CLEAN

The paper-shredder bay

Rips up sunset

And spills it on the horizon

A severed worm still wriggling

I am lacerated by love

20 sailboats slice across the Duwamish

her face miraculously unscarred

On the rocks nearby

A man washes himself

Naked in the brine

animated by alien gestures

He foams up soap

Dropped into the deep

He perches to dry, singing

His skin fresh and brown

I want to join him in nakedness

I want to be clean, too.


The word immunity comes from the Latin root immunis which means: "Freed from public service or charge.” This is the true immunity lost by the human immunodeficiency virus, the ability to live a life without being an educator, an activist, and a carrier of painful knowledge. This could also be said about my current identity as a transwoman. I am constantly educating people on gender, pharmaceuticals, the tenets of transmission, and teaching people that it’s normal to be trans-attracted, that murdering us won’t make those feelings go away. I am an educator in order to survive physically and to endure spiritually, but this isn’t my only method of survival.

To live with the psychological effects of chronic illness, specifically HIV, I have experimented with a variety of Coping mechanisms. Tattooing, Rope bondage, Art Therapy, and specific substances, namely ketamine, are ways that I combat alexithymia. Basically, that’s a fancy word for a collection of dissociative behaviors in adults or children. To make matters more complex, dissociation is a coping mechanism in and of itself, one we employ to protect our psyche during states of brief or sustained stress. As you can imagine, the longer the duration of stress, the more nuanced will be the dissociative cycle and thereby the more thorough and holistic should be the approaches to alleviate it. All of that to say, coping doesn’t have to be a chore. It can be fun!

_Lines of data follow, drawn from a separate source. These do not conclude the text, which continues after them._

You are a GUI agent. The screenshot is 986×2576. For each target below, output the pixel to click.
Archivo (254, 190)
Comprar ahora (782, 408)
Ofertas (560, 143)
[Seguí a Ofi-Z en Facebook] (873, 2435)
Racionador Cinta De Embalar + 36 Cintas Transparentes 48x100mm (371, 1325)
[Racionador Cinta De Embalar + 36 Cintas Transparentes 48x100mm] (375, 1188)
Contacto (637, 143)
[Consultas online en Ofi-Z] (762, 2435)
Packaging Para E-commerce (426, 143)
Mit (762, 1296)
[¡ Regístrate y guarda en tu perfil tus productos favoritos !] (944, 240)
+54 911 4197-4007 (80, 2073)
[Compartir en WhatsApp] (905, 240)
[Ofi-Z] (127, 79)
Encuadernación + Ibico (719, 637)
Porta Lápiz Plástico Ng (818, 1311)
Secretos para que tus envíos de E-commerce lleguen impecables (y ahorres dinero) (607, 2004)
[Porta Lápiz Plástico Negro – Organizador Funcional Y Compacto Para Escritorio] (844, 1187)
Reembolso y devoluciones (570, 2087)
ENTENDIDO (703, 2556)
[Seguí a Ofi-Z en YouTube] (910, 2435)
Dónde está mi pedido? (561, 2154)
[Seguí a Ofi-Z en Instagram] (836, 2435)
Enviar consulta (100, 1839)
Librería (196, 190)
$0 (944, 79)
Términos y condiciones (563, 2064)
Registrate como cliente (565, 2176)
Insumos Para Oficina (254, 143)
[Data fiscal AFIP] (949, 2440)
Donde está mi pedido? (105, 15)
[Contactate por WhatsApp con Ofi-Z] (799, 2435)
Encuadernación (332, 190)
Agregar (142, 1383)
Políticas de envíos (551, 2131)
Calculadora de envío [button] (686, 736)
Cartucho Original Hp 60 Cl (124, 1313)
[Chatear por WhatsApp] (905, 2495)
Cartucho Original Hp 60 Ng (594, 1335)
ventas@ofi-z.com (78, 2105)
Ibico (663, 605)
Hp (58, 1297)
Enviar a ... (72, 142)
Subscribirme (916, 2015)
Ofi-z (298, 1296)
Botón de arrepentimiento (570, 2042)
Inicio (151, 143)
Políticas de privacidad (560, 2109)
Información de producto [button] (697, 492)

My legs are inked with a depiction of poisonous creatures, flora and fauna to serve as protection and warning against curious lovers. When it comes to HIV, it’s easier to conceptualize myself as venomous and thereby dangerous, than as dirty. In my mind this dark beautification is a reminder and testament of the things I have endured. The ink soaks in a talismanic effect especially under benefic planetary alignments.

Rope bondage, also known as Shibari or Kinbaku in Japan, serves as a deep pressure therapy for a small subset of anxious perverts. Though I myself am not autistic, I liken this mental health approach to Temple Grandin, who pioneered the use of compression therapies among humans and animals undergoing different states of anxiety or hyperarousal. Rope bondage isn’t your only choice: there are several types of deep pressure therapy including weighted garments, swaddling, cuddling, squeezing, and therapeutic brushing. None of these interest me as they are too intimate or infantilizing during moments of psychological duress. I prefer the brutal and rough integrity of the unyielding fibers against my bruising skin. Again, the ultimate goal of Shibari is to place my center of awareness back into my body.

Art has long been studied for its healing effects on integrating painful memories and flashbacks deep within the traumatized mind. I primarily paint and play piano to find out how I’m feeling. I borrow my friends pianos or I paint naked in abandoned houses as a cheap thrill. In those moments I can allow myself to enjoy a sense of autopilot as my hands fly across the canvas or keys respectively. In some ways, though, art is just another form of dissociation no matter which medium I am currently obsessed with, so I cycle between them a bit manically. But all these methods aside, the one thing that helped me most on my mental health journey was a chemical. Indeed, I joke that my transition has been sponsored by ketamine.

To use ketamine for depression and anxiety is a bit of a paradox. How does a dissociative veterinary sedative allow for integration of difficult emotions or traumatic memories and perhaps even repattern neural networks? Fancifully, I like to describe my brain on ketamine as my mermaid consciousness. I can instantly meld myself into a variety of creatures to illicit new sensual responses. I deal with the pain of being human by shapeshifting into things inhuman and ketamine facilitates this paradigm shift. I believe the mechanism has something to do with giving yourself a good step back from cognitive patterns and loops, to step into what is basic and fundamental and animal to you. It resets your sense of ego and self by first pushing you out of yourself. It has been shown to be “robustly” effective in people with anxious bi-polar disorder where traditionally treatment has proven ineffective (a.k.a yours truly).

I am so preoccupied with the effects of Trauma because it has had a major impact on my life. It has delayed my debut with Hormone Replacement Therapy, with beginning my transformation, with feeling alive. In the end, the ultimate truth is I am a woman and I deserve a chance at feminine work, at feminine joy. I am worth the struggle it takes to live an honest life; my mental health is work but it’s a labor of love. I want to make the world aware of the psychosocial effects of oppression, and to use that knowledge to perform radical compassion. In showing self-kindness and tending to our emotional needs we are performing a radical act of resistance. By finding the strength of spirit to stop hiding and sharing my journey and pains, maybe a version of transcendent love will begin to find me, and I will find a home in my body, where HIV doesn’t rule the roost. Perhaps with patience and gentleness I can summon the family I’ve always wanted and finally resolve that I don’t really need to be clean to be free.